Additionally, since the number of meals cannot be negative, we have non-negativity constraints:
- $x_1 \geq 0$
- $x_2 \geq 0$

Now, let's represent this problem symbolically as requested:

```json
{
    'sym_variables': [('x1', 'number of vegetarian meals'), ('x2', 'number of meat meals')],
    'objective_function': '4*x1 + 6*x2',
    'constraints': ['10*x1 + 30*x2 >= 100', '20*x1 + 15*x2 >= 150', 'x1 >= 0', 'x2 >= 0']
}
```

Next, we'll translate this symbolic representation into Gurobi code in Python:

```python
from gurobipy import *

# Create a model
m = Model("Meal_Optimization")

# Define variables
x1 = m.addVar(lb=0, vtype=GRB.CONTINUOUS, name="vegetarian_meals")
x2 = m.addVar(lb=0, vtype=GRB.CONTINUOUS, name="meat_meals")
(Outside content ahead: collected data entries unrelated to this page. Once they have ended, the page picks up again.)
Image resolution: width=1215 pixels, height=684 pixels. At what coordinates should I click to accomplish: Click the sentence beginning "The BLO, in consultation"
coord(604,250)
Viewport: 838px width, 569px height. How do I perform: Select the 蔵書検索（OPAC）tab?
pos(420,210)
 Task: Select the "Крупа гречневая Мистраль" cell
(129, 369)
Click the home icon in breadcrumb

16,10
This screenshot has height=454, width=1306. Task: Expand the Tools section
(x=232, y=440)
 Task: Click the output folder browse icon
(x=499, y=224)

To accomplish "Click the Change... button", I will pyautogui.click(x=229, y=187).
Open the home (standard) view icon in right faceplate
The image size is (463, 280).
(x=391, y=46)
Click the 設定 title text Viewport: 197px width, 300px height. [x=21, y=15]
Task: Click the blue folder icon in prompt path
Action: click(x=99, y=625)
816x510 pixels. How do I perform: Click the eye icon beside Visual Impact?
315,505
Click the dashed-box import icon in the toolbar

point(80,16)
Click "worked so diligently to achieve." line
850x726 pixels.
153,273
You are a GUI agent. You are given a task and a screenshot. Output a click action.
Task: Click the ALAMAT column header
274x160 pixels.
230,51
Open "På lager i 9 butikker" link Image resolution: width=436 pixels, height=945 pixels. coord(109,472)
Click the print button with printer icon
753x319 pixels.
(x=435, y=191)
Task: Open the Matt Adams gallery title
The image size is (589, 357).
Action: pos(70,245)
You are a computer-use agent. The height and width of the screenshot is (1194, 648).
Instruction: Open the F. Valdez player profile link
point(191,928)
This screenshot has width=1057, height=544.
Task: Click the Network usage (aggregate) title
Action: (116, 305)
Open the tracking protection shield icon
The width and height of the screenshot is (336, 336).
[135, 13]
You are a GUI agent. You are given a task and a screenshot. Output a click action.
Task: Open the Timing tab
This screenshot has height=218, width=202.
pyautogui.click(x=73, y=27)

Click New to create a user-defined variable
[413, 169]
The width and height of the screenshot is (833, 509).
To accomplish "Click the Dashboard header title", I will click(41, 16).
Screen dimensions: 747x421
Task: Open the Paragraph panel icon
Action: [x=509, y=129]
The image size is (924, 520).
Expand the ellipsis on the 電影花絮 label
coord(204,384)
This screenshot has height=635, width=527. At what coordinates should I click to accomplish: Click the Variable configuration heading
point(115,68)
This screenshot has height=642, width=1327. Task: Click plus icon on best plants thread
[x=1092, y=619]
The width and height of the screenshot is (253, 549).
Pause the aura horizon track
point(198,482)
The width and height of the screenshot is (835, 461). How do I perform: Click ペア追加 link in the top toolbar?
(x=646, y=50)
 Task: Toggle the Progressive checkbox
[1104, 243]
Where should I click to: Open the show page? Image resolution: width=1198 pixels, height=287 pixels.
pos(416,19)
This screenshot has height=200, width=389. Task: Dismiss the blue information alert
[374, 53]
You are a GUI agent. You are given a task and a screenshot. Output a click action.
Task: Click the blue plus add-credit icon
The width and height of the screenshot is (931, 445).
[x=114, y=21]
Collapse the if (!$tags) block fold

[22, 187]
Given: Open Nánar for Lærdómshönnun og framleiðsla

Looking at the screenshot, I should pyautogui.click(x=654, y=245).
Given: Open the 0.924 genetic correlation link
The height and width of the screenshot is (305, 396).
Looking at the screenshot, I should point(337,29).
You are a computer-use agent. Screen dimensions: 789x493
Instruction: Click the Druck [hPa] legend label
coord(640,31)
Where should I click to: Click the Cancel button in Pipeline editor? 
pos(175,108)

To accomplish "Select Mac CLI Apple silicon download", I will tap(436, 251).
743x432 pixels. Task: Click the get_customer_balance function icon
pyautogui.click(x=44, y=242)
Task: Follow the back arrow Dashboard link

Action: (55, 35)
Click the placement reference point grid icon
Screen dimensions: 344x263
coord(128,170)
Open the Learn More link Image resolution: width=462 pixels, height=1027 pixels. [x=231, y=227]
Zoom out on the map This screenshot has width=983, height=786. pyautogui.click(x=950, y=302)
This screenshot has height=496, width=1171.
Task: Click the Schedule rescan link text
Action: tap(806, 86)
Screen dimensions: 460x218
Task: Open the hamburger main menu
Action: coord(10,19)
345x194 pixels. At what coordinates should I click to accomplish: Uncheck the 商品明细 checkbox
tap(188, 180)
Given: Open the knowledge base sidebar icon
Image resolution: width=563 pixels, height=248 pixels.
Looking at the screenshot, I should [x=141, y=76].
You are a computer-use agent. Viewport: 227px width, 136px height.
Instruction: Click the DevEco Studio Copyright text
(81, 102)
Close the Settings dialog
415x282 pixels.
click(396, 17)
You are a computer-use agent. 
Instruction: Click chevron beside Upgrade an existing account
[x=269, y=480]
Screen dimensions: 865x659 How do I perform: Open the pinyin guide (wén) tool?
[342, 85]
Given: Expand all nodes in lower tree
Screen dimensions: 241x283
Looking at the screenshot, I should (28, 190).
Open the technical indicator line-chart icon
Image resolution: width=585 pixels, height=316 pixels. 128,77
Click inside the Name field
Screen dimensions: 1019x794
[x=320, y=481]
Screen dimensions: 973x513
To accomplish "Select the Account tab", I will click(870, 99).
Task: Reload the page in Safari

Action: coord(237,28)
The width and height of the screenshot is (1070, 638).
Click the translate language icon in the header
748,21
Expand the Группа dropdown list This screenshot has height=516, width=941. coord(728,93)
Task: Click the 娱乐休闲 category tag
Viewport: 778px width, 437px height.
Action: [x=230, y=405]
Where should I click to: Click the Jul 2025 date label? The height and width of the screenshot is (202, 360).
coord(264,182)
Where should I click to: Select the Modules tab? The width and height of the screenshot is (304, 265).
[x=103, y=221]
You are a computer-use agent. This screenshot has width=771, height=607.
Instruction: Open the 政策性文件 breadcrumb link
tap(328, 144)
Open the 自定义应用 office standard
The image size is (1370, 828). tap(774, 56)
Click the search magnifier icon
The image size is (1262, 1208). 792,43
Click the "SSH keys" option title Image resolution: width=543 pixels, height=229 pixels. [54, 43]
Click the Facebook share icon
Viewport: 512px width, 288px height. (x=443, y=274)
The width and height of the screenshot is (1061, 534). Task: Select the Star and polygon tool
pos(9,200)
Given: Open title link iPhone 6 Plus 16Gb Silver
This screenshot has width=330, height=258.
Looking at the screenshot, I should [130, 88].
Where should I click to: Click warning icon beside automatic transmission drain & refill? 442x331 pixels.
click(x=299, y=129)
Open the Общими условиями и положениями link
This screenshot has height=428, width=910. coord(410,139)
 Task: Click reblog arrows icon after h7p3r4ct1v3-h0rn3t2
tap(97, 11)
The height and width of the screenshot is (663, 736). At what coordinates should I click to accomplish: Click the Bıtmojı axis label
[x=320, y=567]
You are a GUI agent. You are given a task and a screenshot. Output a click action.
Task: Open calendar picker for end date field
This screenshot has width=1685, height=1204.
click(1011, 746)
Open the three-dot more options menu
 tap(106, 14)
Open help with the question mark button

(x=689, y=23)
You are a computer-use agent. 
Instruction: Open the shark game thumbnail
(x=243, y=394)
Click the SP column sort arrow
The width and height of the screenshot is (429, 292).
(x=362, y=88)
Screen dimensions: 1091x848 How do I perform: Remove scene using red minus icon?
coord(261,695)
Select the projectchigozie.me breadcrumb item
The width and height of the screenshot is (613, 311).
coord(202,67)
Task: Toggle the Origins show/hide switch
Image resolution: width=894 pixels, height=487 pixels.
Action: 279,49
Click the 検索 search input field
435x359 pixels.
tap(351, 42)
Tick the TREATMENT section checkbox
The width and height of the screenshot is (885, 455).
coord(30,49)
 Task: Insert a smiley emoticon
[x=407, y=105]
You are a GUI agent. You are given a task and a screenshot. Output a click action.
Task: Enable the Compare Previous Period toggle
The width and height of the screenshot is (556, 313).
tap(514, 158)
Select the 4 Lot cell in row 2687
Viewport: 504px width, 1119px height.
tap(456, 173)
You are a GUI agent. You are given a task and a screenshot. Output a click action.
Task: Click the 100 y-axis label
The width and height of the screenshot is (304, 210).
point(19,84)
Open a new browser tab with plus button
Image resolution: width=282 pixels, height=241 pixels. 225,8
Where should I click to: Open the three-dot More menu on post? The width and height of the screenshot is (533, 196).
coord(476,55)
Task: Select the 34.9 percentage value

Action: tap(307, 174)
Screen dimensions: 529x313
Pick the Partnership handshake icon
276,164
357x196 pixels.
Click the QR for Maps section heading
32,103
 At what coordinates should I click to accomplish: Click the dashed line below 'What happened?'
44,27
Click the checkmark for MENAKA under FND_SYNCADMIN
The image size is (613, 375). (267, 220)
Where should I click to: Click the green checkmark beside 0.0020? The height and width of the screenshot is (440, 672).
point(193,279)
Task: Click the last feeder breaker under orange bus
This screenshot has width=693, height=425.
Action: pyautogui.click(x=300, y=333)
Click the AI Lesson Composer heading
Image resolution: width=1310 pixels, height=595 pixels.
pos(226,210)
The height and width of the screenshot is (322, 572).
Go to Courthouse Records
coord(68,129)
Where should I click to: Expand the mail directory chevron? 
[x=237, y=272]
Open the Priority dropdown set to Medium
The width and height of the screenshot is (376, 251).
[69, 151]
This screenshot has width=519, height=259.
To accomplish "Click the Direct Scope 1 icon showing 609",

# Set the objective function
m.setObjective(4*x1 + 6*x2, GRB.MINIMIZE)

# Add constraints
m.addConstr(10*x1 + 30*x2 >= 100, "protein_constraint")
m.addConstr(20*x1 + 15*x2 >= 150, "carbs_constraint")

# Optimize the model
m.optimize()

# Print the results
if m.status == GRB.OPTIMAL:
    print("Optimal solution found:")
    print(f"Number of vegetarian meals: {x1.x}")
    print(f"Number of meat meals: {x2.x}")
    print(f"Total cost: ${4*x1.x + 6*x2.x:.2f}")
else:
    print("No optimal solution found")
```